Multi-task Safe Reinforcement Learning for Navigating Intersections in Dense Traffic
This work addresses safety and efficiency issues in autonomous driving for intersection navigation, but it appears incremental as it builds on existing reinforcement learning and attention mechanisms.
The paper tackles the challenge of multi-task intersection navigation in dense traffic for autonomous vehicles by proposing a multi-task safe reinforcement learning method with social attention and a safety layer. The results show improved safety while maintaining traffic efficiency in simulations with SUMO and CARLA.

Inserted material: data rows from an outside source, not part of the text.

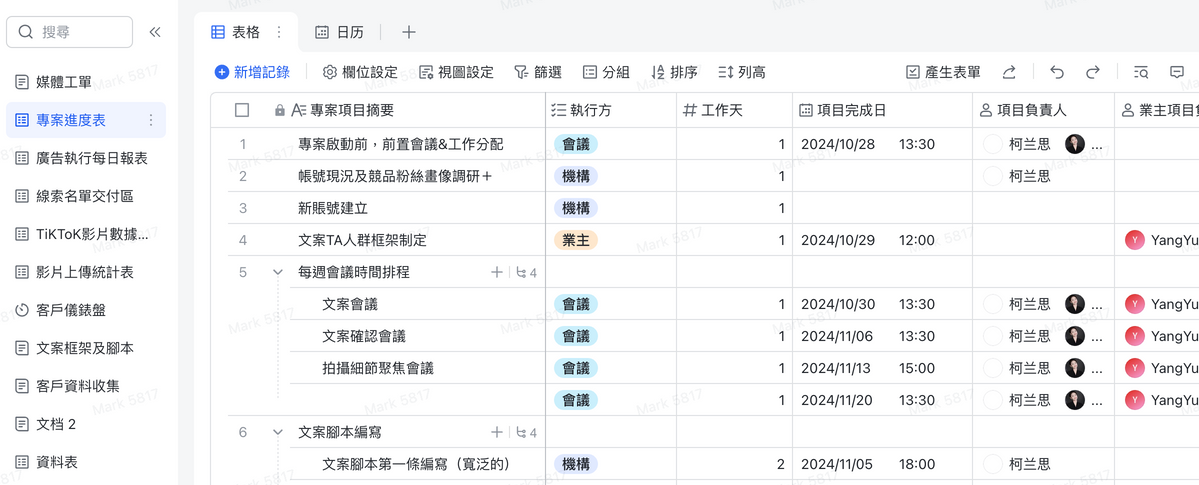1199x485 pixels.
Task: Add a new view with plus icon
Action: pyautogui.click(x=409, y=32)
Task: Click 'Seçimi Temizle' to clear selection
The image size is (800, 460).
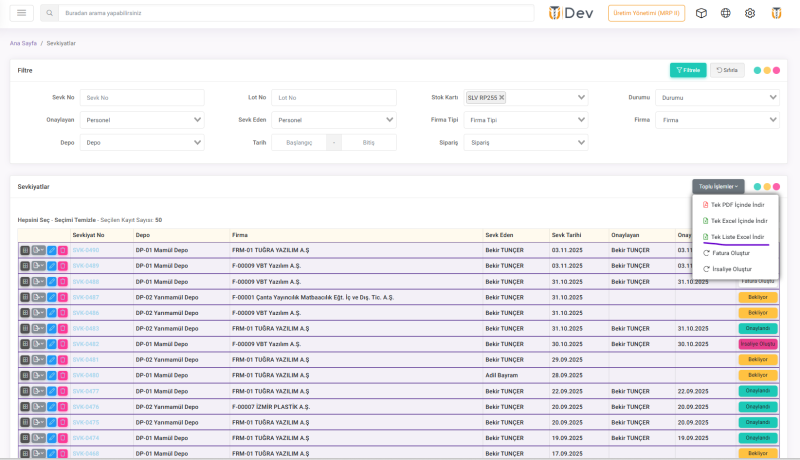Action: tap(75, 220)
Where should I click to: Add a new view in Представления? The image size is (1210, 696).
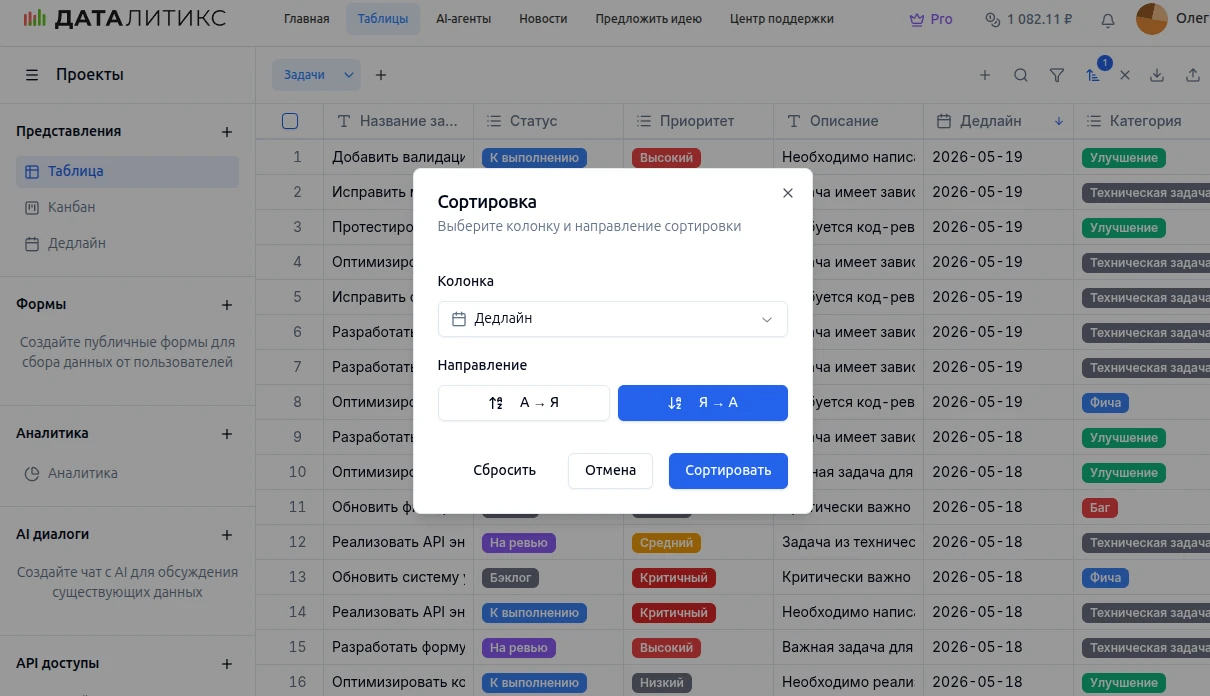(227, 132)
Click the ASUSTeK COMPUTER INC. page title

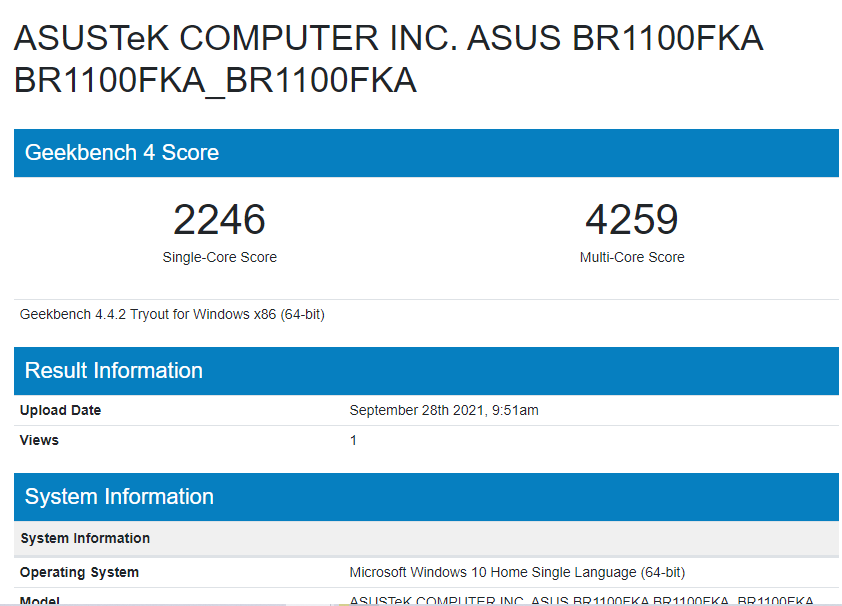[388, 39]
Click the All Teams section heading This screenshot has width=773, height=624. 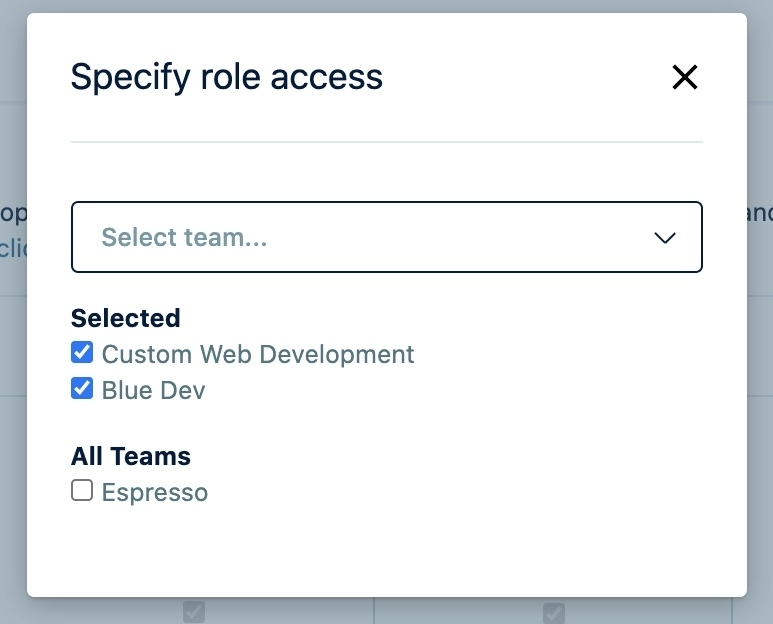(130, 456)
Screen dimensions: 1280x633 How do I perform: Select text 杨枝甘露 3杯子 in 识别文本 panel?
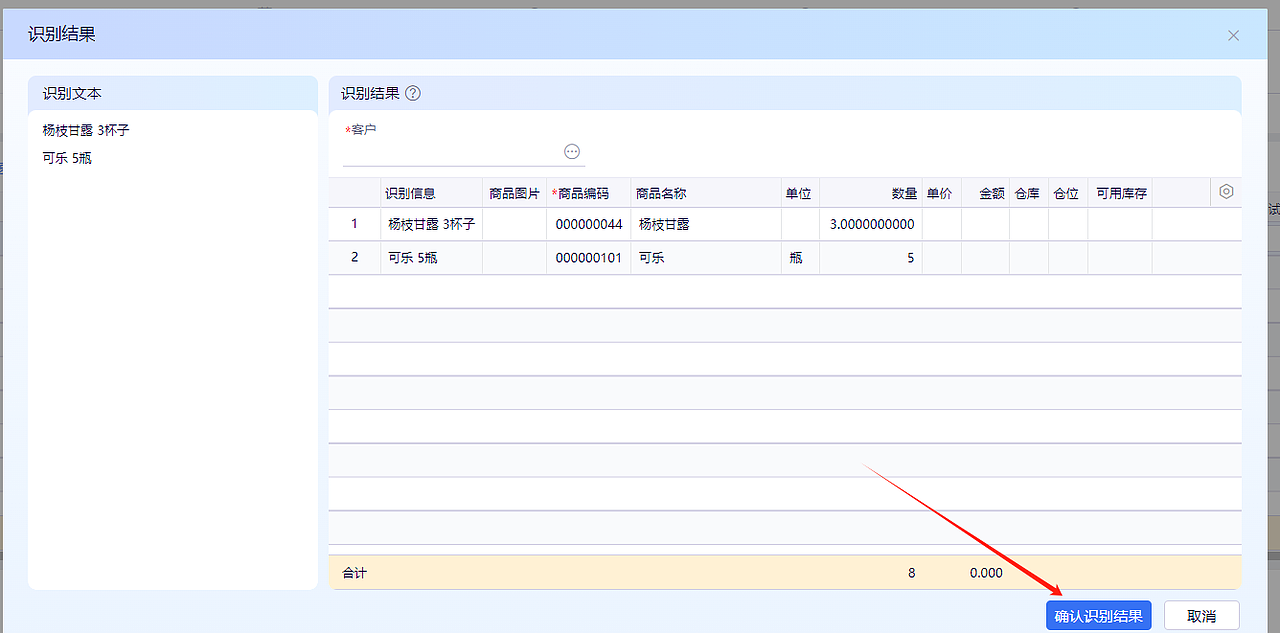[x=86, y=129]
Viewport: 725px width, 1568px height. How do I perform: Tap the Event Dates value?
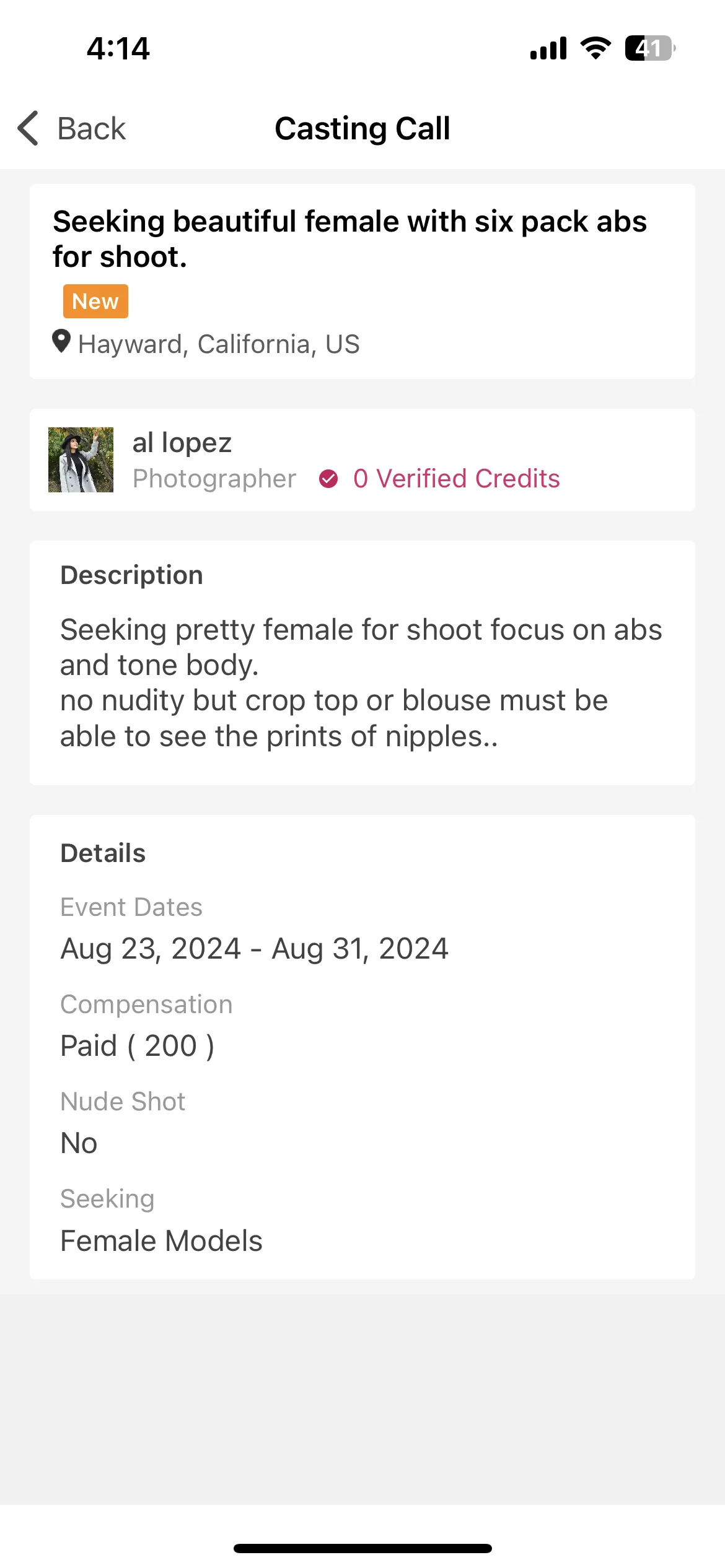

Multi-task intersection navigation including the unprotected turning left, turning right, and going straight in dense traffic is still a challenging task for autonomous driving. For the human driver, the negotiation skill with other interactive vehicles is the key to guarantee safety and efficiency. However, it is hard to balance the safety and efficiency of the autonomous vehicle for multi-task intersection navigation. In this paper, we formulate a multi-task safe reinforcement learning with social attention to improve the safety and efficiency when interacting with other traffic participants. Specifically, the social attention module is used to focus on the states of negotiation vehicles. In addition, a safety layer is added to the multi-task reinforcement learning framework to guarantee safe negotiation. We compare the experiments in the simulator SUMO with abundant traffic flows and CARLA with high-fidelity vehicle models, which both show that the proposed algorithm can improve safety with consistent traffic efficiency for multi-task intersection navigation.